Пирог был съеден без дальнейших разговоров и затем, как и ожидала Смолевка, разговор пошёл о религии. Пуритане разделились на многочисленные секты, не соглашающиеся по тонкостям теологии и обеспечивающие мужчинам, таким как её отец и брат Скэммелл, великолепную почву для гнева и осуждения. Эбенизер присоединился к ним. Он изучал пресвитерианство, религию Шотландии и большинства членов английского Парламента, и раздражительно критиковал её. Разглядывая его тонкий профиль в свете свечей, Смолевка подумала, что в нём есть что-то фанатичное. Он беседовал с Сэмюэлом Скэммеллом.

— Они отрицают нашего Господа, спасительную благодать Иисуса Христа, брат! Они спорят об этом, но какое другое решение мы можем предложить?

Скэммелл кивнул.

— Правда, и ещё раз правда.

Чернильная темнота неба за окнами стала отступать. В оконные стекла бились мотыльки.

Сэмюэл Скэммелл улыбнулся Смолевке.

— Ваш брат убежден в Господе, мисс Слайт.

— Да, сэр.

— А вы? — он наклонился вперёд, вонзившись в неё маленькими глазками.

— Да, сэр, — услышав такой неуместный ответ, отец зашевелился, подавливая гнев, но Скэммелл достаточно удовлетворенный откинулся назад.

— Хвала Господу. Аминь, аминь.

Разговор, слава Богу, переключился от состояния её души на последние злодеяния католиков в Ирландии. Тема распалила Мэтью Слайта, гнев давал крылья его словам, а Смолевка пропускала мимо себя грохот его фраз. Она заметила, что Сэмюэл Скэммелл постоянно украдкой смотрит на неё, а, поймав один раз её взгляд, улыбнулся, и ей это не понравилось.

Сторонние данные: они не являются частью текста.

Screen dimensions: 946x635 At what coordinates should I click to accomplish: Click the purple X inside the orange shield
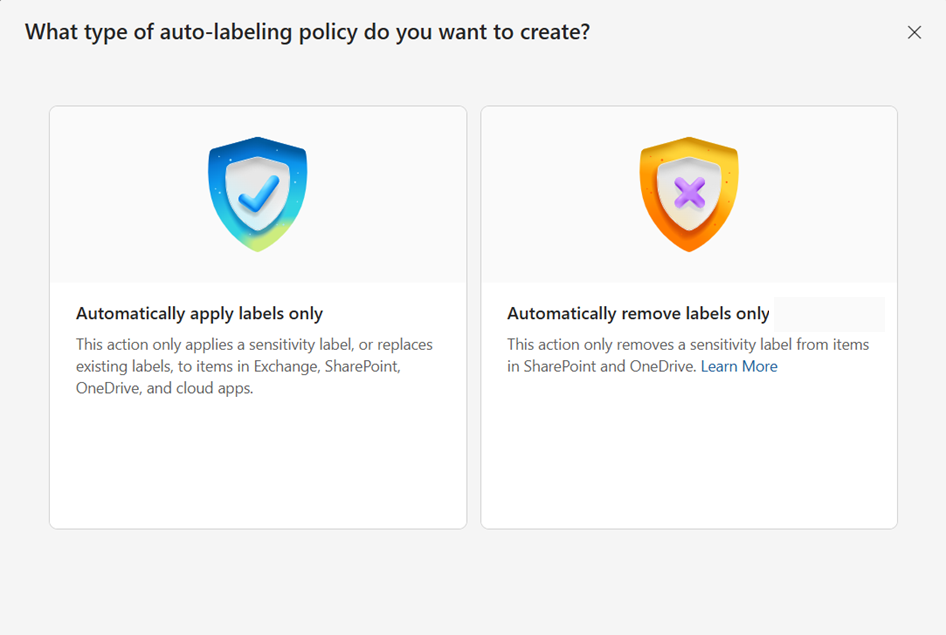click(689, 190)
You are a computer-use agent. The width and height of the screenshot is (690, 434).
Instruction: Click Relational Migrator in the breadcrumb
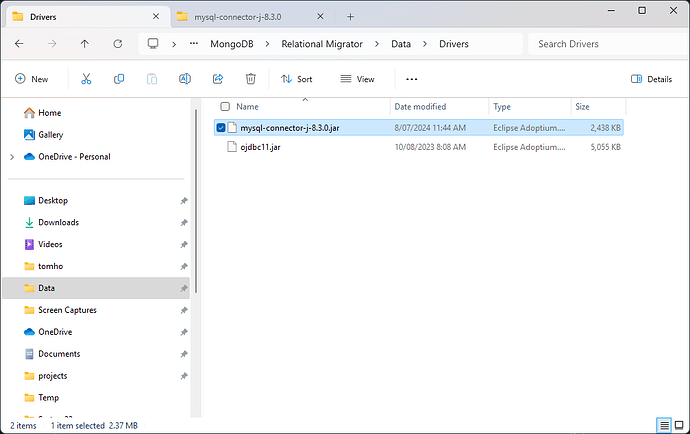tap(321, 44)
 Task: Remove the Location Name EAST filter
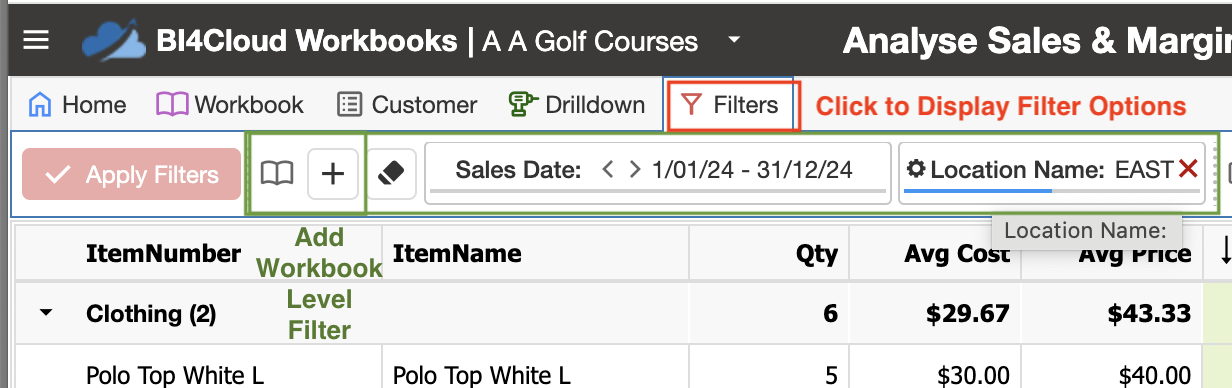pyautogui.click(x=1188, y=169)
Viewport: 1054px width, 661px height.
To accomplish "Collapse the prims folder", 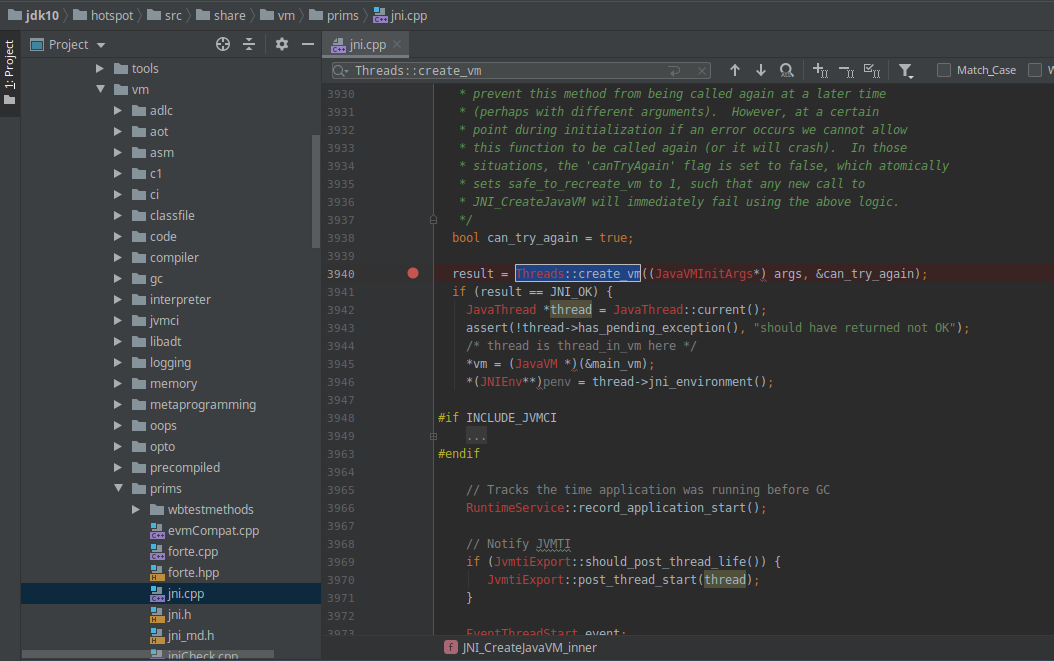I will [118, 489].
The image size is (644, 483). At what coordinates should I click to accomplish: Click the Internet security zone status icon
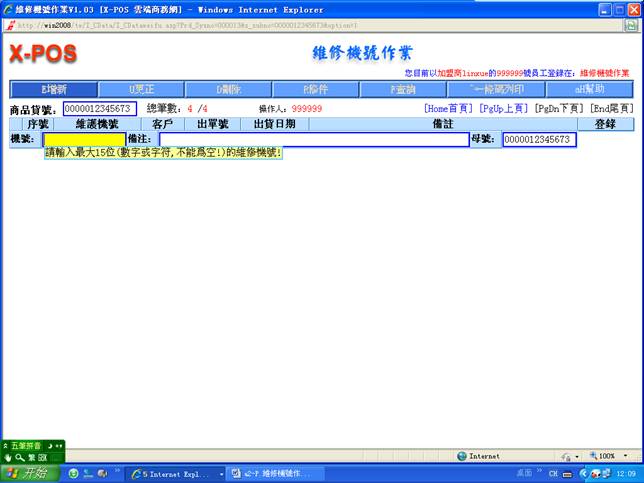coord(478,456)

Тоби Лазендер говорил, что она красива. Она подумала, что сейчас он делает в Лондоне, нравится ли ему «очищенный» пуританами город, которых он так не любит. Три недели назад она спросила Чэрити, был ли в церкви посетитель, и она подтвердила. Крепкий молодой мужчина, сказала она, с рыжими волосами, горланил громким голосом псалмы. Смолевке стало грустно. Наверняка Тоби подумал, что ей не хочется его видеть. Она заметила, что Сэмюэл Скэммелл опять рассматривает её, и этот взгляд напомнил ей, что таким же взглядом на неё смотрели другие мужчины, даже, хотя в это трудно поверить, Преподобный Херви. Ей казалось, что Скэммелл разглядывает её как бык корову.

В ночи проухала сова, охотившаяся среди буков.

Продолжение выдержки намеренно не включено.